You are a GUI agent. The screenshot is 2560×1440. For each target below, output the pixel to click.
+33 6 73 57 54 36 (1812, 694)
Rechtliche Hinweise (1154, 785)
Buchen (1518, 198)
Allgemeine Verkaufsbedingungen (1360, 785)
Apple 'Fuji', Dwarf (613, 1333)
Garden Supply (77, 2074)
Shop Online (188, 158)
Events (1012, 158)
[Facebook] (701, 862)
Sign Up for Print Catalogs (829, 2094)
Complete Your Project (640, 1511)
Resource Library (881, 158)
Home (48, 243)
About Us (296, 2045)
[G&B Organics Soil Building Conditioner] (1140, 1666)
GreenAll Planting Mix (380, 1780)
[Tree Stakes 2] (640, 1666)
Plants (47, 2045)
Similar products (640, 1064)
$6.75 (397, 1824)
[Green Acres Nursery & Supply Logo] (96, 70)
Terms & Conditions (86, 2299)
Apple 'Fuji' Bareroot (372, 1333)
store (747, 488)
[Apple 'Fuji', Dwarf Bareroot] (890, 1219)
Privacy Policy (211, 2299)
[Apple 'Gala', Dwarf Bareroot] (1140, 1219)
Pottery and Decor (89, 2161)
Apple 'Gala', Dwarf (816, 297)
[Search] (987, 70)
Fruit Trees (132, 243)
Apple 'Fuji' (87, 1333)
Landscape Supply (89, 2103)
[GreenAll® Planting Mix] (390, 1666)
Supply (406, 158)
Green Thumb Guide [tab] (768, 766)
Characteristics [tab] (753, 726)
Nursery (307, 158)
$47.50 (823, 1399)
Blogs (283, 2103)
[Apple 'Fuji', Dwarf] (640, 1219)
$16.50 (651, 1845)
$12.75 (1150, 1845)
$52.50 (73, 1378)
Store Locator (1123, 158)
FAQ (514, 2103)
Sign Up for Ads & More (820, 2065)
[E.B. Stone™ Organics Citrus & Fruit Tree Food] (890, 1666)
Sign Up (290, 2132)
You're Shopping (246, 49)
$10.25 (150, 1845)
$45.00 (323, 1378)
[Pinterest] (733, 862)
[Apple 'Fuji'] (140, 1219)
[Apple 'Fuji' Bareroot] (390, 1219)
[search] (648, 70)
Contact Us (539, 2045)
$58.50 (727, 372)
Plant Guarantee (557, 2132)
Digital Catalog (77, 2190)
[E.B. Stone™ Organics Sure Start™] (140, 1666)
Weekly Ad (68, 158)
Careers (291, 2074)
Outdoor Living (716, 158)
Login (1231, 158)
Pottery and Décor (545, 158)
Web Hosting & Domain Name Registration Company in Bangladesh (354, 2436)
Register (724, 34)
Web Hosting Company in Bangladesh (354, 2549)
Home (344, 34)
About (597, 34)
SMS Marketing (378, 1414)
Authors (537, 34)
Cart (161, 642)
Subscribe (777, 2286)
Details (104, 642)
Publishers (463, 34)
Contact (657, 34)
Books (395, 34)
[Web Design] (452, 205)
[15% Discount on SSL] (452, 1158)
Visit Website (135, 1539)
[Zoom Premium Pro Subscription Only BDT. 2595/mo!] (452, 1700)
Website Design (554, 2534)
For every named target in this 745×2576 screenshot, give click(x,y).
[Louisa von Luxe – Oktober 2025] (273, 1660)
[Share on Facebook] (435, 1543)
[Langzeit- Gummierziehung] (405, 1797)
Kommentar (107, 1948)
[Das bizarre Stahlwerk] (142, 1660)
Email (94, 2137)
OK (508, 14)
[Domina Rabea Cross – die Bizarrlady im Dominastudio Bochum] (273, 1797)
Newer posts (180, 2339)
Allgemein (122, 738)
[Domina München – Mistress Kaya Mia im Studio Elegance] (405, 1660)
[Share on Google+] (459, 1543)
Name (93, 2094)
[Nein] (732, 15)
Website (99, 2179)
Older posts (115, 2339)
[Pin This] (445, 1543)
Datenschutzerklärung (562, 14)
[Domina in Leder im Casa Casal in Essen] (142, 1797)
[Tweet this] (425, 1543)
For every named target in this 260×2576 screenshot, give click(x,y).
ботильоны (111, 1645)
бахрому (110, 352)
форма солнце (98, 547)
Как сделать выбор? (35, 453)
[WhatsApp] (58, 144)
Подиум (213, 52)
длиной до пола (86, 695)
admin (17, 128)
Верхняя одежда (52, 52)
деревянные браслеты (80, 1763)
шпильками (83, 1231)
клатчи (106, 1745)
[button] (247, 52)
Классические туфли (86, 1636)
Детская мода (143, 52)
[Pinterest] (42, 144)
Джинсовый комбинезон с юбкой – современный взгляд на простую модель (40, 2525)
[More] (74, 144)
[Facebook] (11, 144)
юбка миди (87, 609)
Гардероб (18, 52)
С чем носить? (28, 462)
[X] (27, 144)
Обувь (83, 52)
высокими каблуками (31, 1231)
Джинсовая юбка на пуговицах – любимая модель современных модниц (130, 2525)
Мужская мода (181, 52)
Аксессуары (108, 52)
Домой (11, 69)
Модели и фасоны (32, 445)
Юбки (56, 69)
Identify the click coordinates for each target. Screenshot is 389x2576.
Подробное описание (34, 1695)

········

WHAT IS BEING ASKED – An exact copy of every line above is what this asks for.

EXERCISE RESPONSE –
You are a GUI agent. The screenshot is 2560×1440. For each target below, output the pixel to click.
+33 6 73 57 54 36 (1812, 694)
Rechtliche Hinweise (1154, 785)
Buchen (1518, 198)
Allgemeine Verkaufsbedingungen (1360, 785)
Apple 'Fuji', Dwarf (613, 1333)
Garden Supply (77, 2074)
Shop Online (188, 158)
Events (1012, 158)
[Facebook] (701, 862)
Sign Up for Print Catalogs (829, 2094)
Complete Your Project (640, 1511)
Resource Library (881, 158)
Home (48, 243)
About Us (296, 2045)
[G&B Organics Soil Building Conditioner] (1140, 1666)
GreenAll Planting Mix (380, 1780)
[Tree Stakes 2] (640, 1666)
Plants (47, 2045)
Similar products (640, 1064)
$6.75 (397, 1824)
[Green Acres Nursery & Supply Logo] (96, 70)
Terms & Conditions (86, 2299)
Apple 'Fuji' Bareroot (372, 1333)
store (747, 488)
[Apple 'Fuji', Dwarf Bareroot] (890, 1219)
Privacy Policy (211, 2299)
[Apple 'Gala', Dwarf Bareroot] (1140, 1219)
Pottery and Decor (89, 2161)
Apple 'Gala', Dwarf (816, 297)
[Search] (987, 70)
Fruit Trees (132, 243)
Apple 'Fuji' (87, 1333)
Landscape Supply (89, 2103)
[GreenAll® Planting Mix] (390, 1666)
Supply (406, 158)
Green Thumb Guide [tab] (768, 766)
Characteristics [tab] (753, 726)
Nursery (307, 158)
$47.50 (823, 1399)
Blogs (283, 2103)
[Apple 'Fuji', Dwarf] (640, 1219)
$16.50 (651, 1845)
$12.75 (1150, 1845)
$52.50 (73, 1378)
Store Locator (1123, 158)
FAQ (514, 2103)
Sign Up for Ads & More (820, 2065)
[E.B. Stone™ Organics Citrus & Fruit Tree Food] (890, 1666)
Sign Up (290, 2132)
You're Shopping (246, 49)
$10.25 (150, 1845)
$45.00 (323, 1378)
[Pinterest] (733, 862)
[Apple 'Fuji'] (140, 1219)
[Apple 'Fuji' Bareroot] (390, 1219)
[search] (648, 70)
Contact Us (539, 2045)
$58.50 (727, 372)
Plant Guarantee (557, 2132)
Digital Catalog (77, 2190)
[E.B. Stone™ Organics Sure Start™] (140, 1666)
Weekly Ad (68, 158)
Careers (291, 2074)
Outdoor Living (716, 158)
Login (1231, 158)
Pottery and Décor (545, 158)
Web Hosting & Domain Name Registration Company in Bangladesh (354, 2436)
Register (724, 34)
Web Hosting Company in Bangladesh (354, 2549)
Home (344, 34)
About (597, 34)
SMS Marketing (378, 1414)
Authors (537, 34)
Cart (161, 642)
Subscribe (777, 2286)
Details (104, 642)
Publishers (463, 34)
Contact (657, 34)
Books (395, 34)
[Web Design] (452, 205)
[15% Discount on SSL] (452, 1158)
Visit Website (135, 1539)
[Zoom Premium Pro Subscription Only BDT. 2595/mo!] (452, 1700)
Website Design (554, 2534)
For every named target in this 745×2576 screenshot, give click(x,y).
[Louisa von Luxe – Oktober 2025] (273, 1660)
[Share on Facebook] (435, 1543)
[Langzeit- Gummierziehung] (405, 1797)
Kommentar (107, 1948)
[Das bizarre Stahlwerk] (142, 1660)
Email (94, 2137)
OK (508, 14)
[Domina Rabea Cross – die Bizarrlady im Dominastudio Bochum] (273, 1797)
Newer posts (180, 2339)
Allgemein (122, 738)
[Domina München – Mistress Kaya Mia im Studio Elegance] (405, 1660)
[Share on Google+] (459, 1543)
Name (93, 2094)
[Nein] (732, 15)
Website (99, 2179)
Older posts (115, 2339)
[Pin This] (445, 1543)
Datenschutzerklärung (562, 14)
[Domina in Leder im Casa Casal in Essen] (142, 1797)
[Tweet this] (425, 1543)
For every named target in this 260×2576 screenshot, give click(x,y).
ботильоны (111, 1645)
бахрому (110, 352)
форма солнце (98, 547)
Как сделать выбор? (35, 453)
[WhatsApp] (58, 144)
Подиум (213, 52)
длиной до пола (86, 695)
admin (17, 128)
Верхняя одежда (52, 52)
деревянные браслеты (80, 1763)
шпильками (83, 1231)
клатчи (106, 1745)
[button] (247, 52)
Классические туфли (86, 1636)
Детская мода (143, 52)
[Pinterest] (42, 144)
Джинсовый комбинезон с юбкой – современный взгляд на простую модель (40, 2525)
[More] (74, 144)
[Facebook] (11, 144)
юбка миди (87, 609)
Гардероб (18, 52)
С чем носить? (28, 462)
[X] (27, 144)
Обувь (83, 52)
высокими каблуками (31, 1231)
Джинсовая юбка на пуговицах – любимая модель современных модниц (130, 2525)
Мужская мода (181, 52)
Аксессуары (108, 52)
Домой (11, 69)
Модели и фасоны (32, 445)
Юбки (56, 69)
Identify the click coordinates for each target. Screenshot is 389x2576.
Подробное описание (34, 1695)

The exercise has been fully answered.